▶ [任务说明]:
1. 根据这篇 Scrapy 笔记中给出的 Request 签名,列出默认值为 None 的全部参数名。
2. 把这篇 Scrapy 笔记中以含有“关于responseRequest”的文字开头、到“dont_filter=False, errback=None, flags=None)”结束的那段原文照抄下来。

▶ [正文]:
--*--

写在开始

这个博客有可能要写好长的一个,所以有可能写好久的.

一些基础使用

Spider类的编写

生成的配置文件的时候生成出来的那种结构就没错,然后自己编写parse那一部分的代码就可以了,说一些其他的.

关于responseRequest

response

这个response就是Scrapy爬取这个网页之后返回的所有的数据,可以使用scrapy.Selector这个类来包围response,然后就可以对着这个使用xpath来搜索指定的标签了,我的代码附在最后.

Request

Request(url, callback=None, method='GET', headers=None, body=None, cookies=None, meta=None, encoding='utf-8', priority=0, dont_filter=False, errback=None, flags=None)

Request是一个类,然后参数第一个就是你想要继续爬的URL,然后后面跟一个meta参数,这个参数输入一个dict,然后是传入callback的那个函数的responsemeta里面.整体就是发送一个request,然后把response传递给回调函数,然后这个回调就是你自己写的一个继续爬取的函数.整体来说就是这样.

Item的编写

关于这个Item,也是很好说的一个东西,直接上代码就行了:

class PictureItem(scrapy.Item):
    name = scrapy.Field()
    chapter = scrapy.Field()

--*--

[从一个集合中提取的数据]
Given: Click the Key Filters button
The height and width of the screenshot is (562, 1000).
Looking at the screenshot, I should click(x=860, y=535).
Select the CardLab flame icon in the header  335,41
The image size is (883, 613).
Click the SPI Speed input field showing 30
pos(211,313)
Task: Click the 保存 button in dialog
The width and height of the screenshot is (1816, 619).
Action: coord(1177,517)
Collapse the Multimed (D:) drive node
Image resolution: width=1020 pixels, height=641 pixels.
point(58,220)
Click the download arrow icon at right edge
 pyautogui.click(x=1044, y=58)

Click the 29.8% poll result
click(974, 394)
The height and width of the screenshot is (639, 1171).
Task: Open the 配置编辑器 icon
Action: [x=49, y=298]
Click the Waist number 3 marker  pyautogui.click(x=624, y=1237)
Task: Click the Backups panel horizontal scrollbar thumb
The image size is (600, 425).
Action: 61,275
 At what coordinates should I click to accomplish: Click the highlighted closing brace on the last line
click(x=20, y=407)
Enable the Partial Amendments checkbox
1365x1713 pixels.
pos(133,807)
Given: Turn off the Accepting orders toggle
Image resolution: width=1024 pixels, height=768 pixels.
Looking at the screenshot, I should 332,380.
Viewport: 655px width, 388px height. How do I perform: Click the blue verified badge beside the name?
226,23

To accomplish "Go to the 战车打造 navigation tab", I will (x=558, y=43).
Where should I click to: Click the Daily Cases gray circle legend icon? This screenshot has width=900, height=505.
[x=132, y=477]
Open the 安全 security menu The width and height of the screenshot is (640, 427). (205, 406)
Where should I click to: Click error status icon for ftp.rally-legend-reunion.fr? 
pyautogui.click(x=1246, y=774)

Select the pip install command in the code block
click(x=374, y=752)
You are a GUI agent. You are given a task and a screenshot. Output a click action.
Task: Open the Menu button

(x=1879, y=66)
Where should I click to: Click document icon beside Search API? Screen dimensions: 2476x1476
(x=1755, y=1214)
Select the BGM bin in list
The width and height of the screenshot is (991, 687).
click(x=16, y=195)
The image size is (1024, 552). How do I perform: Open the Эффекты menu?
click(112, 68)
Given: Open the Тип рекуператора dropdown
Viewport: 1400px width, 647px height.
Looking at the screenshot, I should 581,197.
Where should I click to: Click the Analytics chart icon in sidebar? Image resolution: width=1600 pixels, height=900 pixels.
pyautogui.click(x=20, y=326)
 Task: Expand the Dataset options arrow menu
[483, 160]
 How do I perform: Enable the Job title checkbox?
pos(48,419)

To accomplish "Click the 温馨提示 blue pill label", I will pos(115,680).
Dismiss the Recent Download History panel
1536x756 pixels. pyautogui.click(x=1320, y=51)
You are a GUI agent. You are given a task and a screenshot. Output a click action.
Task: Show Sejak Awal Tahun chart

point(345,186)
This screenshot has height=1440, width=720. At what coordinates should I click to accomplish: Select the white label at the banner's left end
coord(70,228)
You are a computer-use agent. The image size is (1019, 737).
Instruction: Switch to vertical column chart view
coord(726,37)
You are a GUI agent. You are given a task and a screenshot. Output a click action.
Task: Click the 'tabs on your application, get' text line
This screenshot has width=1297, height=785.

--*--

▶ [逐项答案]:
1. callback、headers、body、cookies、meta、errback、flags

2.
关于responseRequest

response

这个response就是Scrapy爬取这个网页之后返回的所有的数据,可以使用scrapy.Selector这个类来包围response,然后就可以对着这个使用xpath来搜索指定的标签了,我的代码附在最后.

Request

Request(url, callback=None, method='GET', headers=None, body=None, cookies=None, meta=None, encoding='utf-8', priority=0, dont_filter=False, errback=None, flags=None)